Хардекопф услышал много слов — слов, которые не понимал. Он опустил голову и не мешал пленному говорить. И что, в самом деле, было ему делать; он не мог даже приказать ему замолчать: ведь он не знал его языка. Пленный много раз повторял: «Camarade allemand…» — а когда глаза их встретились, Хардекопф с усилием произнес:
— Нет! — и еще раз: — Нет.
По натуре Хардекопф был человек молчаливый, пожалуй, даже робкий, но исполнительный и добросовестный. Он получил приказ, который его тяготил. Но долг есть долг. Дальман, тот уклонился. Он не желал вытягиваться в струнку перед этими расфуфыренными французскими офицерами. И он прав — не дело это для прусского ефрейтора. Во всяком случае, этих несчастных, надо думать, скоро отпустят. Ведь они у себя, во Франции, — и в плену у кого? — у своих же земляков. И война-то подходит к концу. Как это они вообще могли воевать, когда против них была своя же французская армия, а в тылу стояла армия победившего врага? Непонятно…

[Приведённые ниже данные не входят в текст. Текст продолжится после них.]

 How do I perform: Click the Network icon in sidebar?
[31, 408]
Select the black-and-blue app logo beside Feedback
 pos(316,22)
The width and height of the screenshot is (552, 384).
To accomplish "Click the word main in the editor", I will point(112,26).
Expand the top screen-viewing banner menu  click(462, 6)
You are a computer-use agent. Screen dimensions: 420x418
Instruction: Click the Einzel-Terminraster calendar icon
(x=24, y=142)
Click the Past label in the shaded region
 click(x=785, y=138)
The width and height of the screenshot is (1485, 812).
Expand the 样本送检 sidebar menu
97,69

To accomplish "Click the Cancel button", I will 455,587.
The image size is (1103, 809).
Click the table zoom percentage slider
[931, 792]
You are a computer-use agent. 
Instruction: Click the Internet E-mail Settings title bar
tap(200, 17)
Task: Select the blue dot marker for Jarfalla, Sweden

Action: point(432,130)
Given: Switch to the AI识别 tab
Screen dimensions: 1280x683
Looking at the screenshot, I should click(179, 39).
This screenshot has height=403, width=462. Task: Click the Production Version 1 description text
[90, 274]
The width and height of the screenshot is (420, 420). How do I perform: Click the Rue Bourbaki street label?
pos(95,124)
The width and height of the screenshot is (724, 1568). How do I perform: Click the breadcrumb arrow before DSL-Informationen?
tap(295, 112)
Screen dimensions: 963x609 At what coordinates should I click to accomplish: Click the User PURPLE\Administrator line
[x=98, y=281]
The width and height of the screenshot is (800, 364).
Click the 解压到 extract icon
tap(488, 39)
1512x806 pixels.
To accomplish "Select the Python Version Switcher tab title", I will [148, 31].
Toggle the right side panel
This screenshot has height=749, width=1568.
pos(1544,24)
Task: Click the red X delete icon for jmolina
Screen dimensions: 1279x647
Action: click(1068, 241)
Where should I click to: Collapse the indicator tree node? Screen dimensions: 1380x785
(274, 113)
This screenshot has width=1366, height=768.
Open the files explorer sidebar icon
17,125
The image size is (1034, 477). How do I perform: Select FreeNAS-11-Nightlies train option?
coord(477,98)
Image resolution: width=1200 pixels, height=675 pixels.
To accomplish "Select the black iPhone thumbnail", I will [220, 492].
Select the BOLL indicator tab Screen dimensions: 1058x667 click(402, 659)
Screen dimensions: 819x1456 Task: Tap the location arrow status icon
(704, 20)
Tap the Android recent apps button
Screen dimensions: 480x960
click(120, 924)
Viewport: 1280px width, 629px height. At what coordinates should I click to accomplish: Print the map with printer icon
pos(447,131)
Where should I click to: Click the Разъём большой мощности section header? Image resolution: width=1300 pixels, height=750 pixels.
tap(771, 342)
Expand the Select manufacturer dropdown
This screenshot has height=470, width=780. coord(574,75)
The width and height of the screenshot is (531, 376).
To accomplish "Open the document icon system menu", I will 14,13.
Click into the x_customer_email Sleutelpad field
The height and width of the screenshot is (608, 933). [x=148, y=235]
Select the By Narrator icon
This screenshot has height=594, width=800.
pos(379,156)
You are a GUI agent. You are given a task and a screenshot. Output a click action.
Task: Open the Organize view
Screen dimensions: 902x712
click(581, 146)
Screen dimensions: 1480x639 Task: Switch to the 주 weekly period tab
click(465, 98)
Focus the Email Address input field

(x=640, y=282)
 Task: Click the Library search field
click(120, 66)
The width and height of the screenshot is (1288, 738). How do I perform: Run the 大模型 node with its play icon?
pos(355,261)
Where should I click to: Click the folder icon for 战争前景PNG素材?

Последняя прусская застава позади; маленький отряд шагает по безлюдной проселочной дороге, среди голых полей с островками буйно разросшихся сорняков.
— Camarade allemand!..
— Нет! — отвечает Хардекопф, так и не разобрав, чего хочет француз.
— Camarade allemand!..
— Нет, нет, нет!
О господи боже мой, неужели этому человеку не ясно, ведь Хардекопф ни слова не понимает из того, что он говорит. Хардекопф замечает, что товарищи как-то искоса и боязливо поглядывают на него. Он думает: «Что это с ними?»